## [Records shown]
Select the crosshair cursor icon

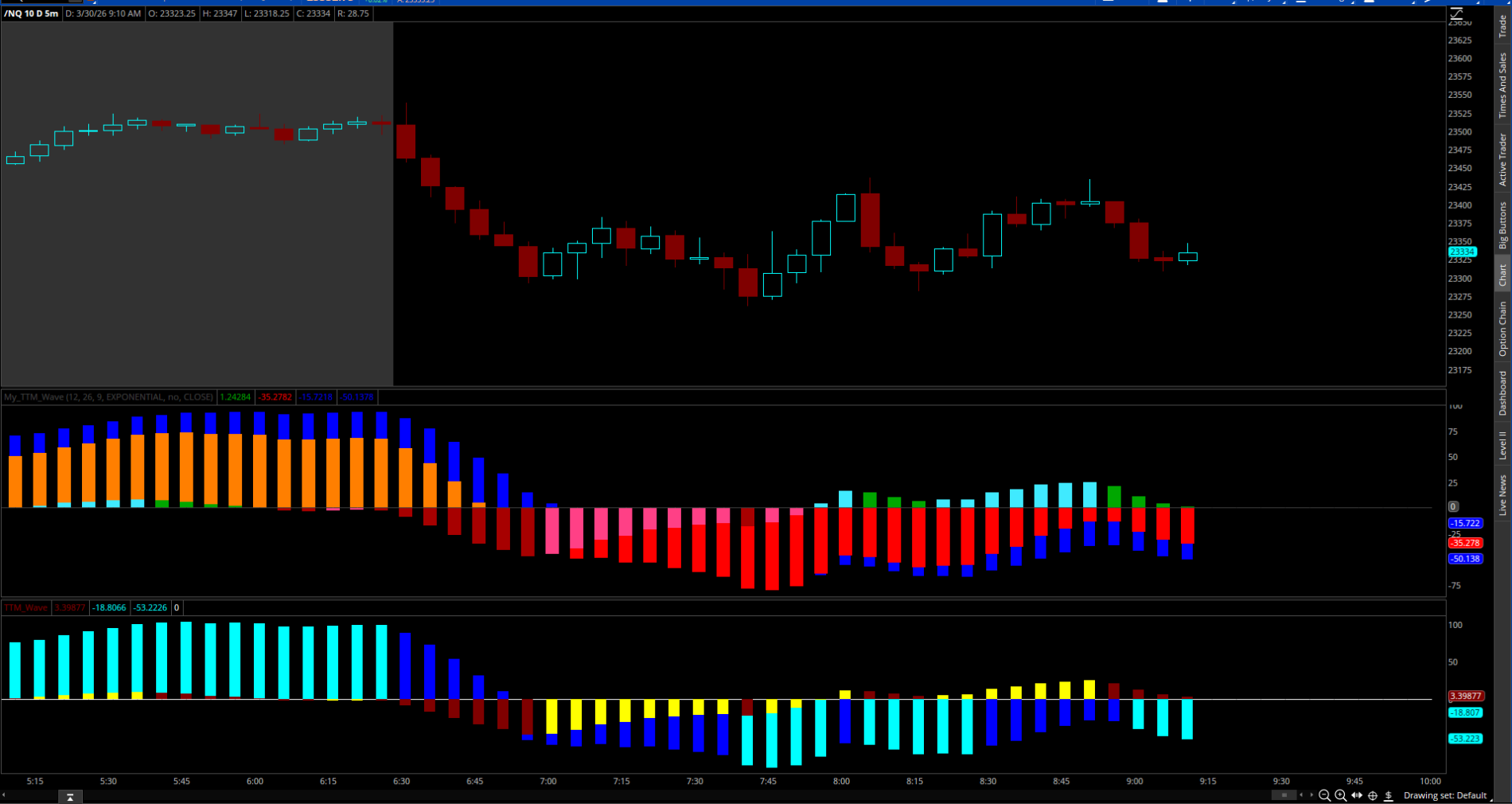pos(1373,794)
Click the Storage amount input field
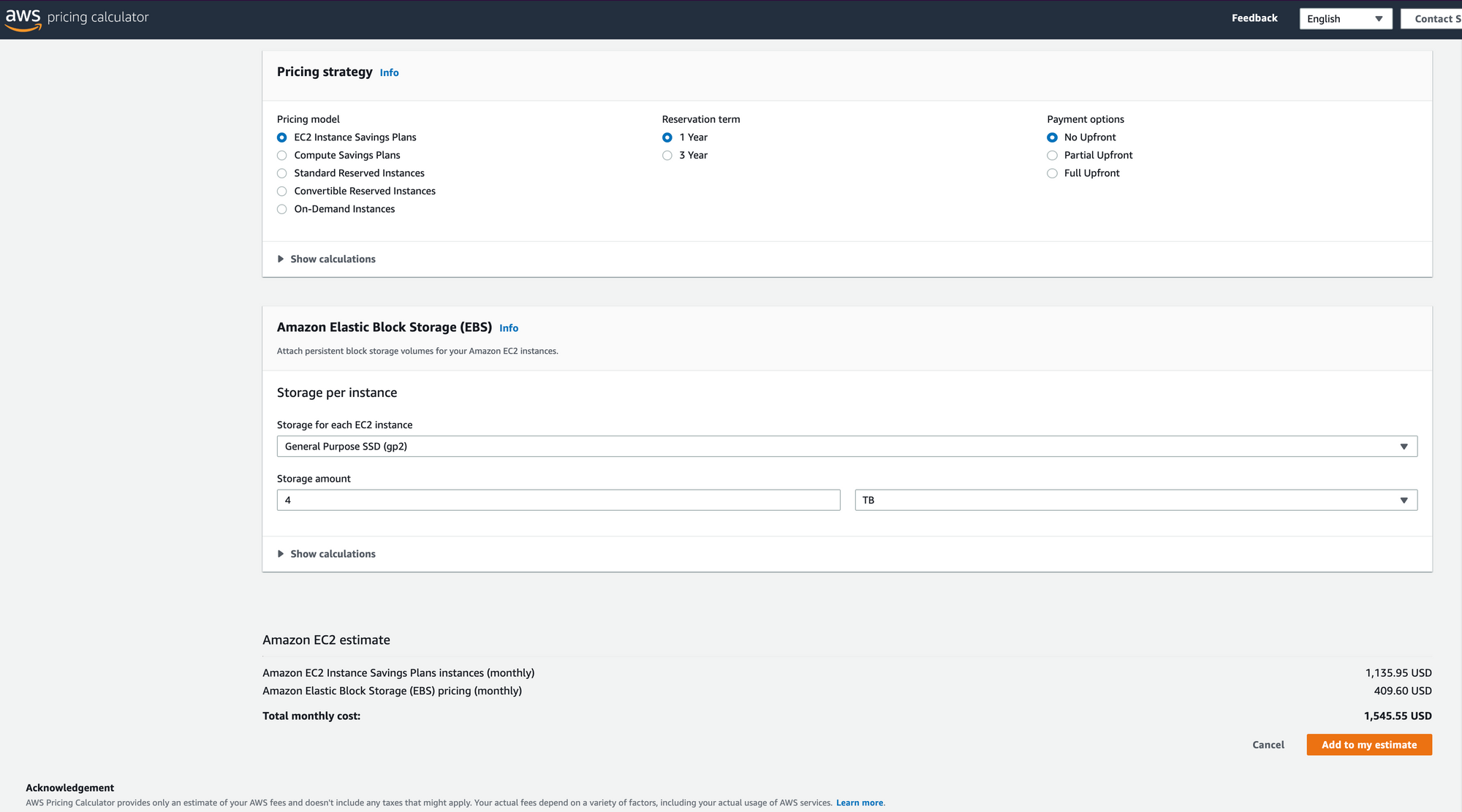Viewport: 1462px width, 812px height. point(558,501)
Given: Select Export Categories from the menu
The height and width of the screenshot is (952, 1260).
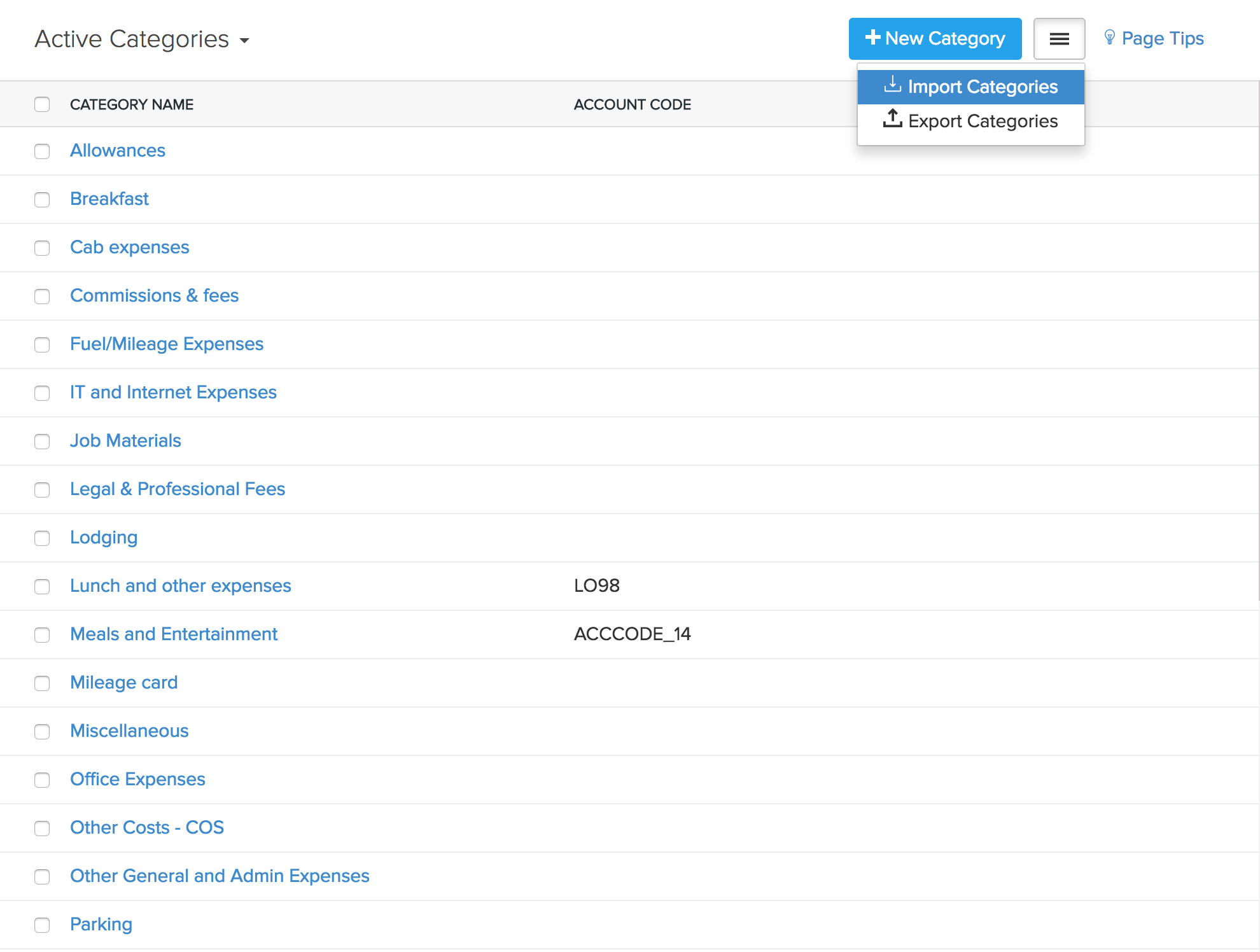Looking at the screenshot, I should pyautogui.click(x=983, y=121).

## [Instructions to follow]
When pictures appear in the records above, leave them out and reproduce exactly each line from the first through the line containing "Given: Select Export Categories from the menu", both included.

## [Written answer]
Select the crosshair cursor icon

pos(1373,794)
Click the Storage amount input field
Viewport: 1462px width, 812px height. point(558,501)
Given: Select Export Categories from the menu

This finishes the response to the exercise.